======== Task material

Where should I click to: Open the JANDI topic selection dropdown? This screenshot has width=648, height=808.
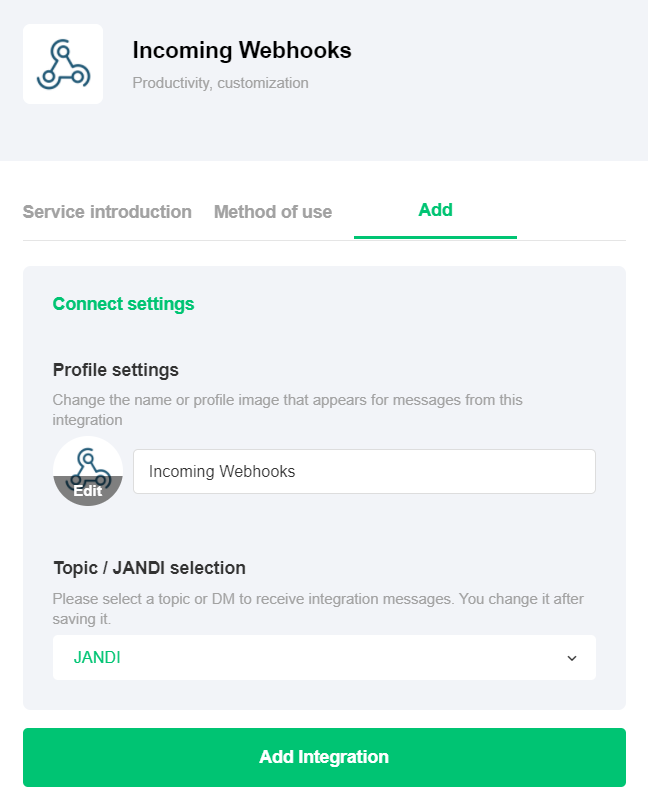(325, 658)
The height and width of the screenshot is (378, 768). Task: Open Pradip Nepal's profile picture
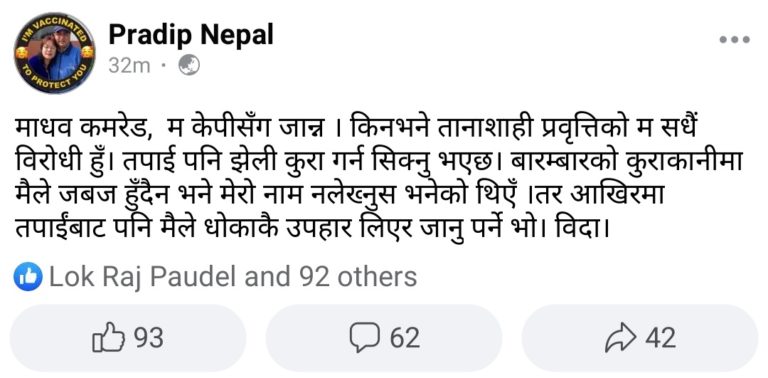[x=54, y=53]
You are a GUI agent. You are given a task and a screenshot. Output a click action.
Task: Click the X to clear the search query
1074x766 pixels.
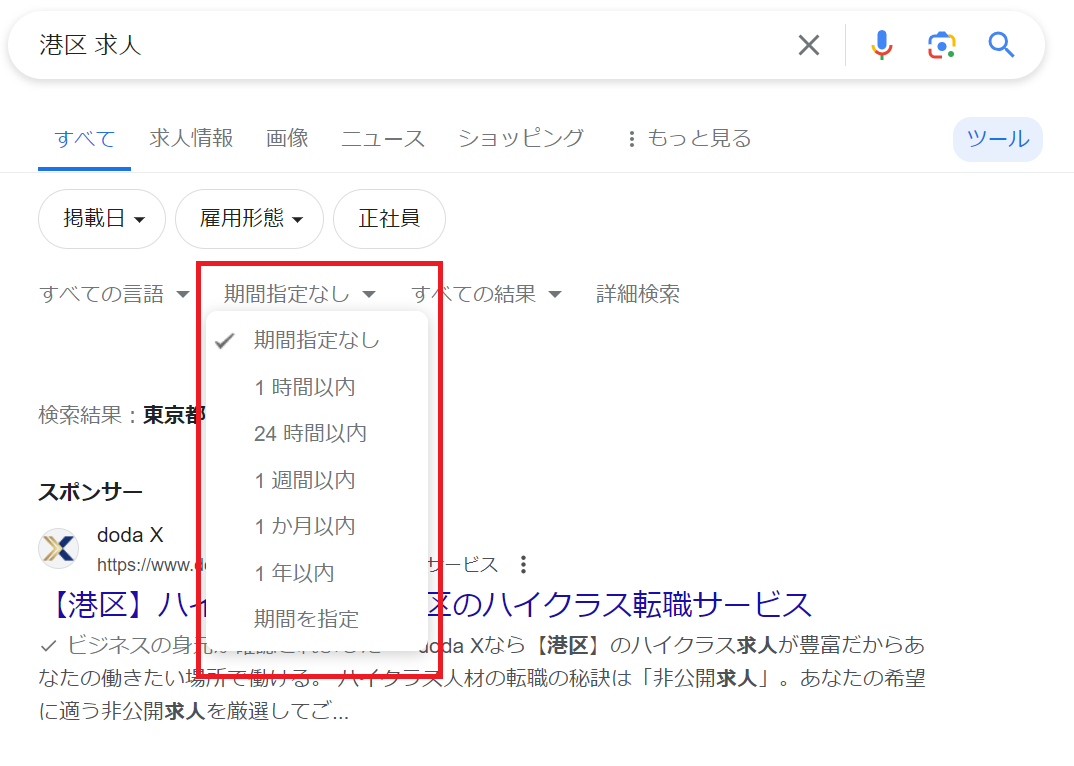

================

Task statement
Your reply should be the full data above, copied exactly, with no pictures in it.

Answer to this exercise
Where should I click to: Open the JANDI topic selection dropdown? This screenshot has width=648, height=808.
(325, 658)
The height and width of the screenshot is (378, 768). Task: Open Pradip Nepal's profile picture
[x=54, y=53]
You are a GUI agent. You are given a task and a screenshot. Output a click action.
Task: Click the X to clear the search query
1074x766 pixels.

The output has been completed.